▸ **Directions**: Among the lines of data below, reproduce only those from the one with "Given: Click the MP3 file document icon" through the one with "You are a computer-use", exactly as they stand, both ends included.

▸ **Records to use**:
____________

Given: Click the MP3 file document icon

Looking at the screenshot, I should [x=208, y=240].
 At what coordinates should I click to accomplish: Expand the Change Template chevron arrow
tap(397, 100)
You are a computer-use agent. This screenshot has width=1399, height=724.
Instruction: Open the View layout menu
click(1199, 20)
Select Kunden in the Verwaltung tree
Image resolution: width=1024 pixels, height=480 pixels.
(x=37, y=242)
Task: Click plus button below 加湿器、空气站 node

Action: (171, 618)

____________

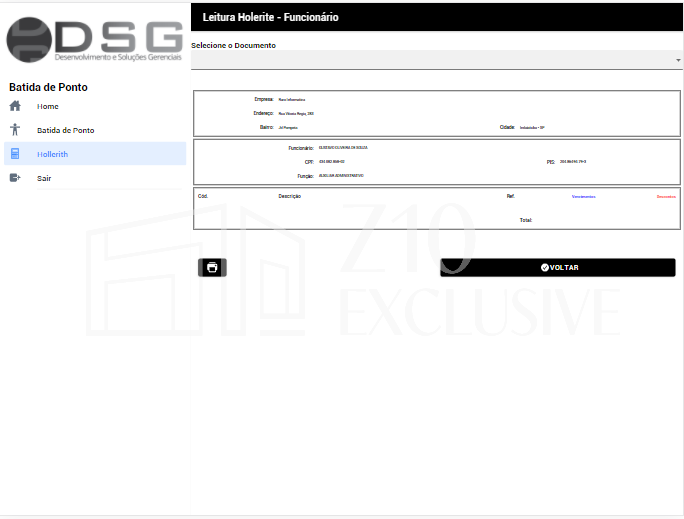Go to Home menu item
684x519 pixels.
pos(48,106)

____________

▸ **Solution to this exercise**:
Given: Click the MP3 file document icon

Looking at the screenshot, I should [x=208, y=240].
 At what coordinates should I click to accomplish: Expand the Change Template chevron arrow
tap(397, 100)
You are a computer-use agent. This screenshot has width=1399, height=724.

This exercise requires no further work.